This book also does an admirable job, albeit a brief and partial one, of refuting some of Lewis's most recent and strident critics (Phillip Pullman, for example), and showing how much of what moderns don't like about Lewis is really their misunderstanding or misrepresenting him, or their unwillingness to cut Lewis any slack for being a product of a different time and cultural context, one actually far older than even Lewis's own times (Lewis self-identified as one of the last of the Old Western Men, a Medieval - descriptions which are swear words to his critics but which are not the backward and monstrous caricatures that those critics have made them out to be). A good example is Lewis's supposed misogyny, the supposedly classic example of which is Lewis's comments about Susan now only caring about her appearance and social life in Last Battle. As should be apparent to any reader of Narnia, and as Williams points out, Lucy is steadily portrayed as the most faithful, brave and spiritually sensitive (which is to say, wise) of the human characters in Narnia, excelling any of the male human characters. Though not perfect, she consistently shows faithfulness to and trust in Aslan to a greater degree than any of the boys in the Chronicles. Readers and would be critics of Narnia ought to take Lewis's perspective on the sexes more seriously and examine it on its merits rather than firing off salvos of criticism that have to ignore more than they examine of the stories in order to make their points.

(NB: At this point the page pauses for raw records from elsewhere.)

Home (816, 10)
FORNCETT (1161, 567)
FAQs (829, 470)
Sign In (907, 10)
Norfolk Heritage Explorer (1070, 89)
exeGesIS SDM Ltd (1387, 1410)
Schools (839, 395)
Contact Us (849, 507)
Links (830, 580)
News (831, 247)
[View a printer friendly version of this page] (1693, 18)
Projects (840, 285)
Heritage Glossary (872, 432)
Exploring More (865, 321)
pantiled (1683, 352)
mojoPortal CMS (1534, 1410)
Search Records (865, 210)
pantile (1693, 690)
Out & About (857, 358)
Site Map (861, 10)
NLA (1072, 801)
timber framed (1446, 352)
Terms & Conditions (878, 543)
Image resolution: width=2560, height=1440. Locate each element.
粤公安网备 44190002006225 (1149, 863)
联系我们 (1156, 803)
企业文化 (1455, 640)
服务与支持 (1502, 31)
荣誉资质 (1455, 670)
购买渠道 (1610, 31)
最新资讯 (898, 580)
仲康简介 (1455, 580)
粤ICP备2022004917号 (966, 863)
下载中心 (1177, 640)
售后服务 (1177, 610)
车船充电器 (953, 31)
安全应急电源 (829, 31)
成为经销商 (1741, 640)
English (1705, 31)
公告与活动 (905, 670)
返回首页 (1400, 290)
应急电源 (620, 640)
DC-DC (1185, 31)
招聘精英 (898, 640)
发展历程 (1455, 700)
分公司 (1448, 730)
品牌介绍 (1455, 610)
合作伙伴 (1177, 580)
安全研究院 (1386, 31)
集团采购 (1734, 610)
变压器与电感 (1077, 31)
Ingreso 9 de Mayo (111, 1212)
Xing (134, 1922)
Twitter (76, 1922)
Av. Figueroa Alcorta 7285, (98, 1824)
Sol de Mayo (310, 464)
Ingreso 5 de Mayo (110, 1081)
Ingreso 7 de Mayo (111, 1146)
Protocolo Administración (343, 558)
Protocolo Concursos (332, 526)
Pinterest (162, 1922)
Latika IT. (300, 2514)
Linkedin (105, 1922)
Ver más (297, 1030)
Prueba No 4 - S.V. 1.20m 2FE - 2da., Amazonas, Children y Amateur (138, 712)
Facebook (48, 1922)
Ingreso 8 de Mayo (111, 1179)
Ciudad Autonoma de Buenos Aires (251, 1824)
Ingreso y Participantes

Another criticism I have with Williams is his treatment of the theme of the goodness of creation. Williams rightly points out the love and value of creation, of plants and animals, that is a running theme in the Narnia books and that was dear to Lewis's own heart (he was a great lover of plants, animals and the outdoors in general and was never happier than when on a good long walk through uninhabited countryside). He shows how Lewis puts forth a serious idea of stewardship of creation in his stories and how it is the villains that pillage and destroy nature and the heroes who protect it. But Williams goes further in this theme than Lewis does, arguing that in Narnia, people often find themselves on the same level with the animals. While he points out the difference, he doesn't do quite enough digging to expose why Lewis didn't himself treat all the animals in Narnia equally. Of course Aslan, being the Christ figure, is actually above the human characters, but there are many non-talking beasts in Narnia that, while having value because they are Aslan's creations, are also a food source for both the human characters and the talking beasts of Narnia. Williams finds this an odd feature of the story rather than seeing Lewis's theology of creation and his anthropology at the heart of it. The talking beasts are the "people" of Narnia and so, in some ways, are the equals of the human characters, but on the other hand and as is apparent in the stories, Aslan purposes for representatives of the human race to rule over the animal kingdom of Narnia as vice-regents beneath him. So, I'm glad that Williams discusses this theme, but it will be left to others to open it up more fully.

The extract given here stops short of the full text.